Pleno-Generation: A Scalable Generative Face Video Compression Framework with Bandwidth Intelligence
Journal:
arXiv
Published Date:
Feb 24, 2025
Abstract
Generative model based compact video compression is typically operated within
a relative narrow range of bitrates, and often with an emphasis on ultra-low
rate applications. There has been an increasing consensus in the video
communication industry that full bitrate coverage should be enabled by
generative coding. However, this is an extremely difficult task, largely
because generation and compression, although related, have distinct goals and
trade-offs. The proposed Pleno-Generation (PGen) framework distinguishes itself
through its exceptional capabilities in ensuring the robustness of video coding
by utilizing a wider range of bandwidth for generation via bandwidth
intelligence. In particular, we initiate our research of PGen with face video
coding, and PGen offers a paradigm shift that prioritizes high-fidelity
reconstruction over pursuing compact bitstream.
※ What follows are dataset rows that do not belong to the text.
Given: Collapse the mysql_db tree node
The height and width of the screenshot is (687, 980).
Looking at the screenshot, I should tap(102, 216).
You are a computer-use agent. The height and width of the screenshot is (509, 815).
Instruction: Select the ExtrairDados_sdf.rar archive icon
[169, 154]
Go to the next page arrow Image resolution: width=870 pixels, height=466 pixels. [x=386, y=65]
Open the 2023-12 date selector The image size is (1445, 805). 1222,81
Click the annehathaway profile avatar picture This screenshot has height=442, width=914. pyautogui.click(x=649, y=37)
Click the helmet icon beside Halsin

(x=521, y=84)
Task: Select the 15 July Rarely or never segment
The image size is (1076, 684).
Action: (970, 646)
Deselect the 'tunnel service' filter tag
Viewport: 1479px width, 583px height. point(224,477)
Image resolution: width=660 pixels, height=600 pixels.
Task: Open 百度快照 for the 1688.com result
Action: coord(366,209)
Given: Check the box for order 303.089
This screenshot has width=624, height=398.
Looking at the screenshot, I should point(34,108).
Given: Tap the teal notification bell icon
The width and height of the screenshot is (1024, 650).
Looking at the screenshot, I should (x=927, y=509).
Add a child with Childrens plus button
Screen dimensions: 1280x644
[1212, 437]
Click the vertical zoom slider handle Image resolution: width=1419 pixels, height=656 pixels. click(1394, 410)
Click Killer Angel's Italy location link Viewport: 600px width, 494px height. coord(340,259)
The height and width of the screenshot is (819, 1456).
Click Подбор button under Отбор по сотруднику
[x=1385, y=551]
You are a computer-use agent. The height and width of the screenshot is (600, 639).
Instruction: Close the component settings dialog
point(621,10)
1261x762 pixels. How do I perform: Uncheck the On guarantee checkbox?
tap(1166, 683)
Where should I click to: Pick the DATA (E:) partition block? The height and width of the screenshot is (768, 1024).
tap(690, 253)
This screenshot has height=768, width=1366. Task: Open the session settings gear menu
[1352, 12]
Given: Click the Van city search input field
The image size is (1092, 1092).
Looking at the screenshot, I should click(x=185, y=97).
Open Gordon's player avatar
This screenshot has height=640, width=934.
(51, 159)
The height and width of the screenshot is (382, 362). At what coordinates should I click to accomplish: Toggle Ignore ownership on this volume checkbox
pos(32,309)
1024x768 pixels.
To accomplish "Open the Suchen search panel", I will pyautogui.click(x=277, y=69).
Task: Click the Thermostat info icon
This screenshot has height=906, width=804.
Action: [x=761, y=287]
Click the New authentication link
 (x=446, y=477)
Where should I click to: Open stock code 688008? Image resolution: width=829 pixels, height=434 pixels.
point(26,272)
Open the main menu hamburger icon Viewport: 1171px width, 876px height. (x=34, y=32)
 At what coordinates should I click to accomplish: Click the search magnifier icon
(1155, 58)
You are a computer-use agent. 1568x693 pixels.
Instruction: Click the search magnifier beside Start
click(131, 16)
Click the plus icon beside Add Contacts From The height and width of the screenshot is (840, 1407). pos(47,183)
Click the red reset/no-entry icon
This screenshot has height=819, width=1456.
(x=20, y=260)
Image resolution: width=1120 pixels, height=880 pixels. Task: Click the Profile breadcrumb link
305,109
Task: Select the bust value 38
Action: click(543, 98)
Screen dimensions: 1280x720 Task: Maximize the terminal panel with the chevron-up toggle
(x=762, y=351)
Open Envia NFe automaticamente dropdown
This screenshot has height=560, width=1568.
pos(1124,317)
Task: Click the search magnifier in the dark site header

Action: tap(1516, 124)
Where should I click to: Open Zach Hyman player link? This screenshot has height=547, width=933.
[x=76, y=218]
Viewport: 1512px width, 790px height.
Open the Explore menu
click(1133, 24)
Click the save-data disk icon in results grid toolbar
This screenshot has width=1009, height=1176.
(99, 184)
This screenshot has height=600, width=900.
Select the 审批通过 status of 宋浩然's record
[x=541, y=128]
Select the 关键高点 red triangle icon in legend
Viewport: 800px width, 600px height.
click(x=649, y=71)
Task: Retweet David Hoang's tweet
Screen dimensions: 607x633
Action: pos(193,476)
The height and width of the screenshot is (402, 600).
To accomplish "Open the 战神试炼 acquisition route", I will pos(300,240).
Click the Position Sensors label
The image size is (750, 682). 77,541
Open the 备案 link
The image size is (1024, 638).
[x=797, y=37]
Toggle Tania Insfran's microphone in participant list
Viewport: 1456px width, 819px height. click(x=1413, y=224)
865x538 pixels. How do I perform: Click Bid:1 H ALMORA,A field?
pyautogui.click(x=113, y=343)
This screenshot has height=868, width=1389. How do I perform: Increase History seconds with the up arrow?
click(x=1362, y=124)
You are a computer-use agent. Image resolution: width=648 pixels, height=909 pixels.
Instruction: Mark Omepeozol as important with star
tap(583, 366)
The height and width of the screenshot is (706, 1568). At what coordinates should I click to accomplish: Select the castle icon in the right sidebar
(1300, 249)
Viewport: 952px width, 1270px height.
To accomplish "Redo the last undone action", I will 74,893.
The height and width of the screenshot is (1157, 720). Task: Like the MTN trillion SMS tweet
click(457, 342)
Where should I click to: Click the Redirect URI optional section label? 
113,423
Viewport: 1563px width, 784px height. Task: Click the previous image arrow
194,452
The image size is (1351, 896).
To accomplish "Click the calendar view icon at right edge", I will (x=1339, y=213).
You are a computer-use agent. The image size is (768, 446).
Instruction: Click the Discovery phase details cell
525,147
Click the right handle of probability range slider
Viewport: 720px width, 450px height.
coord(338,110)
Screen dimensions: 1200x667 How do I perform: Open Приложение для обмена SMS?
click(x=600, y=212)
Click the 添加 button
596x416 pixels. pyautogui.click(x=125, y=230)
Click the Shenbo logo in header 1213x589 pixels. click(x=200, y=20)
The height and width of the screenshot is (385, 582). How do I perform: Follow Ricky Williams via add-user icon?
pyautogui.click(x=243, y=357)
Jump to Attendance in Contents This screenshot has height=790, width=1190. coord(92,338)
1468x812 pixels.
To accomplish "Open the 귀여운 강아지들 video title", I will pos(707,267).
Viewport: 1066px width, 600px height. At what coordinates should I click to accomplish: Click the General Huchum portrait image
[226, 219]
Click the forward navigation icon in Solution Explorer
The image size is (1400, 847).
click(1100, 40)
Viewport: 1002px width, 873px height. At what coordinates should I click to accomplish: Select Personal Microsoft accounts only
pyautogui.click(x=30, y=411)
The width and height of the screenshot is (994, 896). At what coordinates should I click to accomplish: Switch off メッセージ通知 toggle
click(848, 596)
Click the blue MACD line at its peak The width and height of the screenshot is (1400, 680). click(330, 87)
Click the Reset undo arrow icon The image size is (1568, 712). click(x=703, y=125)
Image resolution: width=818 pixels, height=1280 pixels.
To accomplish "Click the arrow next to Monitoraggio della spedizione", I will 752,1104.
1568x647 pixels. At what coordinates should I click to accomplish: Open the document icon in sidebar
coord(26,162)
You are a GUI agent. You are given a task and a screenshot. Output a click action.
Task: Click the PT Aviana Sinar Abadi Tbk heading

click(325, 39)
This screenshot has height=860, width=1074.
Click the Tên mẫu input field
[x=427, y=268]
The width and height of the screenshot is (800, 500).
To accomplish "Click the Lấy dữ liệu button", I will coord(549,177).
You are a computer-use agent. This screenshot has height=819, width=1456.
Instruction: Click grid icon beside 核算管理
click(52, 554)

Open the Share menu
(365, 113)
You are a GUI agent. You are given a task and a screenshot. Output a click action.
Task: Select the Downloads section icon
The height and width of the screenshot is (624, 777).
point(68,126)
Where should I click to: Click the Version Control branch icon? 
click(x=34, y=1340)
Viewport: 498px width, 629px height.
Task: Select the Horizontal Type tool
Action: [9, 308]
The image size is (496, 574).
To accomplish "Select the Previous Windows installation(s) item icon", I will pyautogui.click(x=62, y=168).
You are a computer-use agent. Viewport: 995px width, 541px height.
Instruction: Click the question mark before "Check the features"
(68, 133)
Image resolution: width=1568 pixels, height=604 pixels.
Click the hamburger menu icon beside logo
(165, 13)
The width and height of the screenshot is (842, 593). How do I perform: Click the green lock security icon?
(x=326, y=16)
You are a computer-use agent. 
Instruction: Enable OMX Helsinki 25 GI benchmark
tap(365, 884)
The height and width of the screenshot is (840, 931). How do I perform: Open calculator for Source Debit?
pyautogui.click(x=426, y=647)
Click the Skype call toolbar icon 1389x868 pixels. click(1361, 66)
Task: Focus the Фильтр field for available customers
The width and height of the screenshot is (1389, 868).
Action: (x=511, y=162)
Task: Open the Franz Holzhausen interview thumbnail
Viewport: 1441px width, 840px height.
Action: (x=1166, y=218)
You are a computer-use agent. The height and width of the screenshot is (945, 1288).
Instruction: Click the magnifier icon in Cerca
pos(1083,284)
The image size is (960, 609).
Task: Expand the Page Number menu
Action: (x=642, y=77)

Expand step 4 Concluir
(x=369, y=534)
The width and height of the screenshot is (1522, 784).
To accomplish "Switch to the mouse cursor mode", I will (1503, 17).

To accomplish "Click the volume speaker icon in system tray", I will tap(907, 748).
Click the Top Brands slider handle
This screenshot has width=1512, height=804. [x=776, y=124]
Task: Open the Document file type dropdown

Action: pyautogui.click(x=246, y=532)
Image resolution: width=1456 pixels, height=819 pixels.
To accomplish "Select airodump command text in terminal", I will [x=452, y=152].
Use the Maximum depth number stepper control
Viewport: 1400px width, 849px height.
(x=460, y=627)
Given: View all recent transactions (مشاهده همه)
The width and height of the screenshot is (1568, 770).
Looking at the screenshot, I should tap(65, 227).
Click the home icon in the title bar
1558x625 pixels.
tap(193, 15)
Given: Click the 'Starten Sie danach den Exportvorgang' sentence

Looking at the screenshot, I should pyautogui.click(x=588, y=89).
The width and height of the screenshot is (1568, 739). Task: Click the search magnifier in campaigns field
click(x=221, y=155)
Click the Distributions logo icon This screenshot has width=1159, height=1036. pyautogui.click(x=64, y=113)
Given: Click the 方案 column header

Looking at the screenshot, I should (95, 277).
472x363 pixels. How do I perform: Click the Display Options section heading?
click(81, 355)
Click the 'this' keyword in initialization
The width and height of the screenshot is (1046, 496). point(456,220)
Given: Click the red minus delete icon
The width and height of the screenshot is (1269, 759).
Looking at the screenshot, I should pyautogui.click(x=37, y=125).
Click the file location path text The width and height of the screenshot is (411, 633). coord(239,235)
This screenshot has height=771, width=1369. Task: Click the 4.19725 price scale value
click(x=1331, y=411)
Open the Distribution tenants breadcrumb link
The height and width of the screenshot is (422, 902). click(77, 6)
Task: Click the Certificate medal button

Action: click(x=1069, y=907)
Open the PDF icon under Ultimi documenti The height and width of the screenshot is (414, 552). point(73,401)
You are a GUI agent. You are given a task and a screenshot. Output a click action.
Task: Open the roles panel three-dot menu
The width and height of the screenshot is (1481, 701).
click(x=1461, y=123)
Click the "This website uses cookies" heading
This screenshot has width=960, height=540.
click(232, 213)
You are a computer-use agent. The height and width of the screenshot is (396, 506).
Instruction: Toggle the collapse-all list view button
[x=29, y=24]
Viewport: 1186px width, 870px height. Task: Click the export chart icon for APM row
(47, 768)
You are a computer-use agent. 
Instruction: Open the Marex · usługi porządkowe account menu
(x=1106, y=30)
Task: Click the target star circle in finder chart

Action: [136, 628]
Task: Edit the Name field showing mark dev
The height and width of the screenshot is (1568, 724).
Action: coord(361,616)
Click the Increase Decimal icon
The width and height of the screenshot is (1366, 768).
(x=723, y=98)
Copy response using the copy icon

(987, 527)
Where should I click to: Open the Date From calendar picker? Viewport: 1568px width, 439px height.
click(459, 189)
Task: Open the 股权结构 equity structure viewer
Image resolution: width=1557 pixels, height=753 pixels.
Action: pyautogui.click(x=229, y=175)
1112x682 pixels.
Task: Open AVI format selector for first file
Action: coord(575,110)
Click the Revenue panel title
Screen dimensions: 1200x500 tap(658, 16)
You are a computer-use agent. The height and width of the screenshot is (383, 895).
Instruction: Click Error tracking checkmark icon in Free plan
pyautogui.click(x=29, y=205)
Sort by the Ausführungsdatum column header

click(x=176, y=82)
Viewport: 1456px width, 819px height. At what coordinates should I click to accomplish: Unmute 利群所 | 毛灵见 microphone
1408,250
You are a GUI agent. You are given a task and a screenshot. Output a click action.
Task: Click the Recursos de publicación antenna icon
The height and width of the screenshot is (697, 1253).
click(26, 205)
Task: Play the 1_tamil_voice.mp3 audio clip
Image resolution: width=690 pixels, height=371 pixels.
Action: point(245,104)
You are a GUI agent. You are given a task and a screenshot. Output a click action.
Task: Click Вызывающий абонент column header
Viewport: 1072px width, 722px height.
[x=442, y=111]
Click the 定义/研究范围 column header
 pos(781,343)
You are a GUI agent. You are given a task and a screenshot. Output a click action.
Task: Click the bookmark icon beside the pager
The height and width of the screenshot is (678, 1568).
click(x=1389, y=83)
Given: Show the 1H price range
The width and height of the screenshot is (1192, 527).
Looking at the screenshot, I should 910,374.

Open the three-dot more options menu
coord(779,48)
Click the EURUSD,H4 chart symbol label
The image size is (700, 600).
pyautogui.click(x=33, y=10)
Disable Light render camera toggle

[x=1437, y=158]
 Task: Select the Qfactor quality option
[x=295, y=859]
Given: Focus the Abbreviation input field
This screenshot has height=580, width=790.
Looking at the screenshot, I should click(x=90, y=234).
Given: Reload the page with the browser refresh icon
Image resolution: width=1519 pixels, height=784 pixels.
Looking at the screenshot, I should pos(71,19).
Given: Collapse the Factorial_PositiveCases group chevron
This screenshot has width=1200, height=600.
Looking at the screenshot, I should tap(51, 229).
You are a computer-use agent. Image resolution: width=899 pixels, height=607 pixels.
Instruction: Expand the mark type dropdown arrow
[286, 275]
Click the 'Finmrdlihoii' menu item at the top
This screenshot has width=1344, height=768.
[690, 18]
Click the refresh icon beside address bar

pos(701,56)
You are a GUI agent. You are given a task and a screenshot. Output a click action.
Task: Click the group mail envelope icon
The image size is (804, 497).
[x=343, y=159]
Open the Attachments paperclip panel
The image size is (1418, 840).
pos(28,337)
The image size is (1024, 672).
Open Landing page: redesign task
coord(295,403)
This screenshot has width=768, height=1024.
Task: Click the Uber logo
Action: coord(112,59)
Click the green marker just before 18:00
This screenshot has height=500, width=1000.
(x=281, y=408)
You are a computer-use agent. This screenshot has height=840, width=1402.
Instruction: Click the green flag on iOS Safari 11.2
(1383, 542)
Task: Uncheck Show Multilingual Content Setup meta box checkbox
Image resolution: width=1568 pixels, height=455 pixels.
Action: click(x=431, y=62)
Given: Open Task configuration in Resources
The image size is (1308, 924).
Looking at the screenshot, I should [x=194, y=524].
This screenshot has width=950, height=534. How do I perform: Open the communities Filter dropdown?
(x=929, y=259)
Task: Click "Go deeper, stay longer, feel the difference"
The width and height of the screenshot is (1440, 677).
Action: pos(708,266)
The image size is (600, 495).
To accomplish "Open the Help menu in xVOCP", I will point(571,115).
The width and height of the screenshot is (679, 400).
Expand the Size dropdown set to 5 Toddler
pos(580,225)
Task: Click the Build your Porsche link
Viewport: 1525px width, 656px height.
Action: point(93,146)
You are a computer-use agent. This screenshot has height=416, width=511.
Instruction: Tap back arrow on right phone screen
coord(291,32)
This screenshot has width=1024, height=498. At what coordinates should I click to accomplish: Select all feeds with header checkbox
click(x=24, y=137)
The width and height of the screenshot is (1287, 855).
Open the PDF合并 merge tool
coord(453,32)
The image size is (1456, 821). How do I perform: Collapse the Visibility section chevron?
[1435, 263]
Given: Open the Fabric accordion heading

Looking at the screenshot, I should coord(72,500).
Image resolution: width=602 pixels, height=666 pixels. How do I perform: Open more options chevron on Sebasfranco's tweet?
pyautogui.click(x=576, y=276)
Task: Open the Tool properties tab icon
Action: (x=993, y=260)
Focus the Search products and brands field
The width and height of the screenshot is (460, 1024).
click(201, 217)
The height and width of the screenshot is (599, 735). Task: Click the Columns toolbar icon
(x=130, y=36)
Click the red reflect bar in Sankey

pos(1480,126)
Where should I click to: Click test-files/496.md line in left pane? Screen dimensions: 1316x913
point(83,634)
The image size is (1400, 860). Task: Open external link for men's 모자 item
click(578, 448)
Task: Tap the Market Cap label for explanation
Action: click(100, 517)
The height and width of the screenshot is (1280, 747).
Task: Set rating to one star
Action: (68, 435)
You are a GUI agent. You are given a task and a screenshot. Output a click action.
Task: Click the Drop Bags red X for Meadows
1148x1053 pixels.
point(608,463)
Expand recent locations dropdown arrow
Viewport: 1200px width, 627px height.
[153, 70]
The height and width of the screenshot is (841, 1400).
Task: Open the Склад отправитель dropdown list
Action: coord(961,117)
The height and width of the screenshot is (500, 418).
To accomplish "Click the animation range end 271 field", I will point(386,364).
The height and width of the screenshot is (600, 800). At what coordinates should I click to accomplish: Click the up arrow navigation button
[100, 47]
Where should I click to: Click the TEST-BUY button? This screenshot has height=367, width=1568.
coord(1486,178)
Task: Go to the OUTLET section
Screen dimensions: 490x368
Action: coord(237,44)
The novel PGen framework
leverages scalable representation and layered reconstruction for Generative
Face Video Compression (GFVC), in an attempt to imbue the bitstream with
intelligence in different granularity. Experimental results illustrate that the
proposed PGen framework can facilitate existing GFVC algorithms to better
deliver high-fidelity and faithful face videos. In addition, the proposed
framework can allow a greater space of flexibility for coding applications and
show superior RD performance with a much wider bitrate range in terms of
various quality evaluations. Moreover, in comparison with the latest Versatile
Video Coding (VVC) codec, the proposed scheme achieves competitive
Bj{\o}ntegaard-delta-rate savings for perceptual-level evaluations.